- European cover art
- Developer: Omega Force
- Publisher: Tecmo Koei
- Series: Samurai Warriors
- Platform: Nintendo 3DS
- Release: JP: February 26, 2011; EU: March 25, 2011; NA: March 27, 2011; AU: March 31, 2011;
- Genre: Hack and slash
- Modes: Single-player, multiplayer

= Samurai Warriors: Chronicles =

2011 video game

Samurai Warriors: Chronicles (戦国無双 クロニクル, Sengoku Musō Kuronikuru) is a hack and slash video game developed by Omega Force and published by Tecmo Koei for the Nintendo 3DS. It was released as a launch title in Japan in February 2011, and in Europe, North America and Australia in March.

==Gameplay==
Samurai Warriors: Chronicles introduces several new features not included in prior Samurai Warriors games. While the top screen displays the main game, the bottom screen is used to display maps, KOs, and mission data. A player can switch between four characters during battle, switching the screen to their respective locations as well.
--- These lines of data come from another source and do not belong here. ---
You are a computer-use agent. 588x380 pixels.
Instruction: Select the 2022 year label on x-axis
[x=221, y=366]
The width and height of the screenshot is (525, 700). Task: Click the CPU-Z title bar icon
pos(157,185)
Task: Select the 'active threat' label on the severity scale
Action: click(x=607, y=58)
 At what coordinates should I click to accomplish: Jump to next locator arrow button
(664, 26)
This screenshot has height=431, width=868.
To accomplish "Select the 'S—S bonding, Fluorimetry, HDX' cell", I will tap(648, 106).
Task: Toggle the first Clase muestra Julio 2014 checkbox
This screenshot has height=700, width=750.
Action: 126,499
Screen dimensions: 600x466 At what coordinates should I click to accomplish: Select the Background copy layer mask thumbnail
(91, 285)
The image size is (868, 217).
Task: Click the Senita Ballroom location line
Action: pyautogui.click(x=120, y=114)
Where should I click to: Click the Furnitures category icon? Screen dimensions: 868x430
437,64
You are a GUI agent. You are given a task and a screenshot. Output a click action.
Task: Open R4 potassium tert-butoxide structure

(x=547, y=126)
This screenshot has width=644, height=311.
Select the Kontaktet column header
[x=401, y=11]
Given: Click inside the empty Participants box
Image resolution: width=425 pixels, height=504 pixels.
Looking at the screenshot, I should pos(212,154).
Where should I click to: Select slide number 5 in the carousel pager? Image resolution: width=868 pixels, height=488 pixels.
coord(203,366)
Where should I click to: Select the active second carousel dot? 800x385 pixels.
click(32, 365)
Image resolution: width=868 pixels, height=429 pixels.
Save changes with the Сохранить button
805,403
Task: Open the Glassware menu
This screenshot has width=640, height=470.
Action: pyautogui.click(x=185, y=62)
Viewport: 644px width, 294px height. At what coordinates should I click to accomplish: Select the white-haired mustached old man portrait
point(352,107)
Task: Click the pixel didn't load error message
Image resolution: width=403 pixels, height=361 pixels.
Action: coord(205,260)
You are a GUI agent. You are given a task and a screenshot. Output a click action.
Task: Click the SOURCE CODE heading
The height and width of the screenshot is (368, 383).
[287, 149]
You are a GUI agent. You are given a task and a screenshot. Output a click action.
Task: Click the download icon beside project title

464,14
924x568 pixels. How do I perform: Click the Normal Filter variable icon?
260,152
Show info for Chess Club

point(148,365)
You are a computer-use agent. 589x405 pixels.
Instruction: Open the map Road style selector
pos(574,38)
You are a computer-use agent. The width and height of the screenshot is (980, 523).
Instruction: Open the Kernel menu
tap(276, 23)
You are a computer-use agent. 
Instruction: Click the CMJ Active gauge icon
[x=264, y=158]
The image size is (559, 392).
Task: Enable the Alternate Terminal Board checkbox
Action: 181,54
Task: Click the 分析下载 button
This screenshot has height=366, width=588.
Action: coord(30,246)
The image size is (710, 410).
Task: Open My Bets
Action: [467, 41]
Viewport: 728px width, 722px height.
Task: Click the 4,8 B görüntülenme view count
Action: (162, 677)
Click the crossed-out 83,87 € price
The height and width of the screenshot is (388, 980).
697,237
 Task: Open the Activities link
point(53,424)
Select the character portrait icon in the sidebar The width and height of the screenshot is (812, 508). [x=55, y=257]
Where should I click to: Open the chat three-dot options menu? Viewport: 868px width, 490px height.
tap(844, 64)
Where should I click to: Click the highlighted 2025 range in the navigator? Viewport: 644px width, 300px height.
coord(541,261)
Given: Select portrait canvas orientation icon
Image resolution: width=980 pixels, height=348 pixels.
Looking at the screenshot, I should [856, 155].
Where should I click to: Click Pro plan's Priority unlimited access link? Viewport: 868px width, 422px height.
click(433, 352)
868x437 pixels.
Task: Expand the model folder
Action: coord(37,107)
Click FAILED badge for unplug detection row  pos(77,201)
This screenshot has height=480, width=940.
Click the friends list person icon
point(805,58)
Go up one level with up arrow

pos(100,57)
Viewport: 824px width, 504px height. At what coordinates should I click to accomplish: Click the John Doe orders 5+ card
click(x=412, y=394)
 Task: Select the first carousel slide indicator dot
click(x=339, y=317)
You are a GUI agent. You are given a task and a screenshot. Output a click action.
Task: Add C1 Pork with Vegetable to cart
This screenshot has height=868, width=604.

Unlike previous titles, where the player chooses one character and focuses on his or her story, in Chronicles the player chooses a male (wielding a katana and rifle) or female (wielding dual swords) character to play as a primary character in every story battle, following his or her own story and changing around different armies. Each battle also allows the player to have one to four (depending on the battle) side characters to switch between during the battle. Before a stage is cleared these are fixed on certain characters related to the story. After the mission has been cleared once, the player can change these characters out to any characters that have been unlocked for free play. Every character taking place in a battle receives XP, and the weapons found during the mission are divided out according to the player's choosing between these characters.

==Characters==
Every playable character from Sengoku Musō 3: Moushouden/Z is playable in this game. There is a story mode that follows all the events in Samurai Warriors 3. There are no separate story lines for game characters, but game characters that star in the battle can be played. The two new officers, the main Hero and the main Heroine, are brand new original characters to the series, fully customizable by the player. The player will use either of them for all of the game (unless they replay the stage in which case all unlocked characters can be chosen), while switching control to the other returning officers during battles.

==Development==
Samurai Warriors: Chronicles was first revealed during E3 2010 as Samurai Warriors 3D as a part of the Nintendo 3DS line-up. The game was subsequently renamed Samurai Warriors: Chronicles, which occurred during Tokyo Game Show 2010.

==Reception==

Samurai Warriors: Chronicles was met with mixed reception upon release; GameRankings gave it a score of 63%, while Metacritic gave it 61 out of 100. The game sold 49,327 copies within its first week of release in Japan.

Aggregate scores
| Aggregator | Score |
|---|---|
| GameRankings | 63% |
| Metacritic | 61/100 |

Review scores
| Publication | Score |
|---|---|
| Destructoid | 6/10 |
| Edge | 6/10 |
| Eurogamer | 5/10 |
| Game Informer | 5/10 |
| GamePro | 3.5/5 |
| GameSpot | 4.5/10 |
| IGN | 5/10 |
| Nintendo Life | 5/10 |
| Nintendo Power | 7/10 |
| Nintendo World Report | 7/10 |

==Legacy==
The game was followed by two sequels. The first, Sengoku Musō Chronicles 2nd (戦国無双 クロニクル 2nd, Sengoku Musō Kuronikuru 2nd) was released only in Japan on September 13, 2012, also for the Nintendo 3DS. Being an overhaul of the original game, it has the same general storyline and several of the characters' movesets with expanded content. It features multiple story paths for the two protagonists, new events for returning characters, and a new competitive multiplayer mode akin to Challenge Mode. It also introduces three new characters: Munenori Yagyū, Naotora Ii, and Takatora Tōdō, all of whom would also be introduced to the main series starting on Samurai Warriors 4. In addition, several characters from other games in the Warriors series make appearance as NPCs.

The second, Samurai Warriors Chronicles 3 (戦国無双 クロニクル 3, Sengoku Musō Chronicles 3) features new scenarios and systems as well as over 50 characters from Samurai Warriors 4. It was released for the 3DS as well as the PlayStation Vita in Japan on December 4, 2014. Samurai Warriors Chronicles 3 has also been released digitally in Europe and North America in June 2015.

Both Sengoku Musō Chronicles 2nd and Samurai Warriors Chronicles 3 support the Circle Pad Pro when played on the Nintendo 3DS.